Personal information
- Nickname: “Hails”
- Born: August 2, 2000 (age 25) Irvine, California, U.S.
- Home town: San Clemente, California, U.S.
- Height: 5 ft 2 in (157 cm)
- Weight: 110 lb (50 kg)

Medal record
Women's Snowboarding
Representing the United States
Winter X Games
| Silver medal – second place | 2019 Aspen | Slopestyle |
| Gold medal – first place | 2017 Aspen | Big Air |
| Bronze medal – third place | 2016 Aspen | SlopeStyle |

= Hailey Langland =

American snowboarder (born 2000)

Hailey Langland (born August 2, 2000) is an American snowboarder who won a bronze medal in slopestyle at Winter X Games XX. Langland made her first Olympic appearance at age 17 representing the United States in big air and slopestyle at the 2018 Winter Olympics in PyeongChang. She competed at the 2022 Winter Olympics, in Women's big air, and Women's slopestyle.

== Career ==
Langland spent her 2017 summer training with the US Snowboard Team at High Cascade Snowboard Camp. In 2018, she had a "Signature Session" at High Cascade.

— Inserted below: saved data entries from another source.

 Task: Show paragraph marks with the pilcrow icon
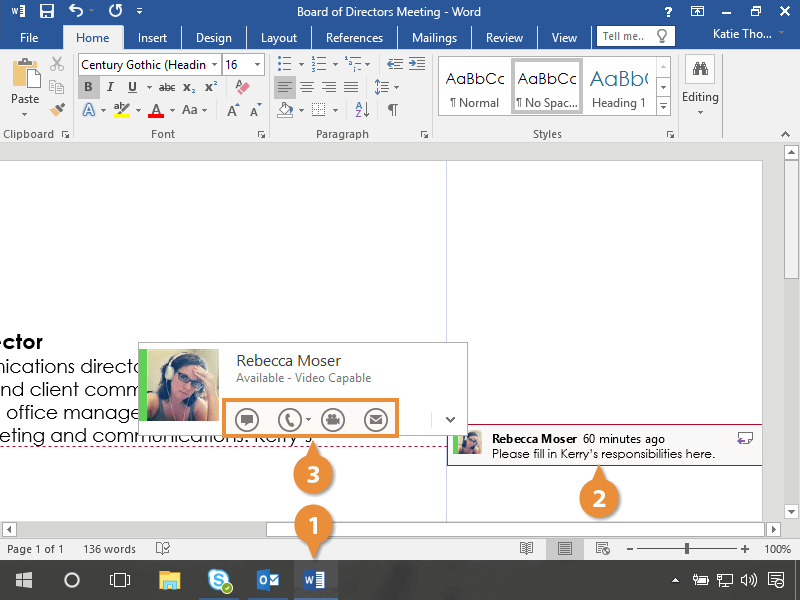(x=393, y=110)
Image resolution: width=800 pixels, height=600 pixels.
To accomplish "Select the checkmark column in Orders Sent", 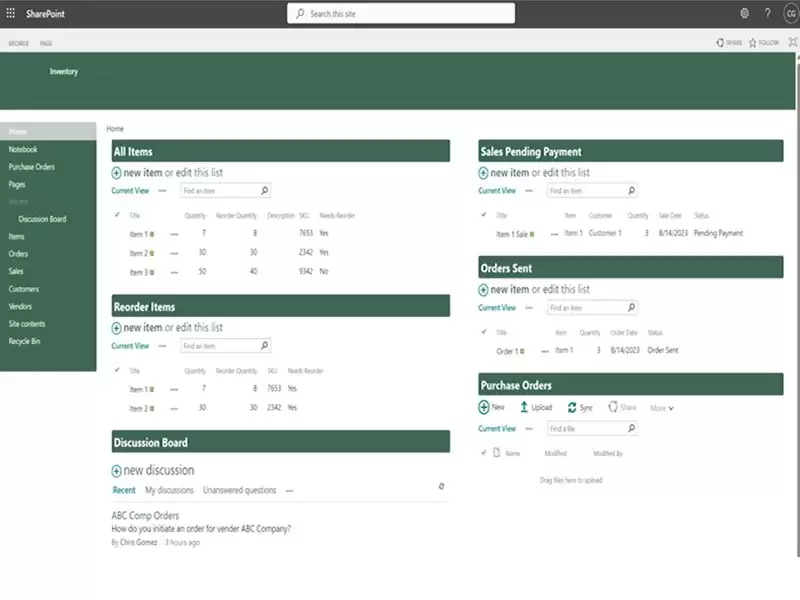I will pyautogui.click(x=486, y=332).
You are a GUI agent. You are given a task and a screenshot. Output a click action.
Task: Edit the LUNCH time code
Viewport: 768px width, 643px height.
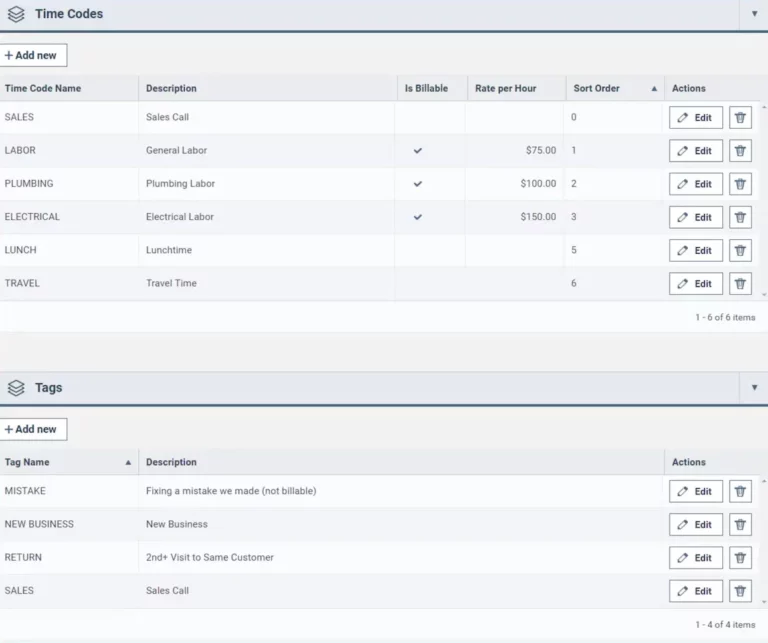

She won the gold medal in the Big Air event new to the 2017 Winter X Games, with a clutch performance in the final minutes. She landed a double cork, becoming the first female rider to land the trick in X-Games history.

She competed at the 2019–20 FIS Freestyle Ski World Cup, 2020–21 FIS Freestyle Ski World Cup, and 2021–22 FIS Freestyle Ski World Cup.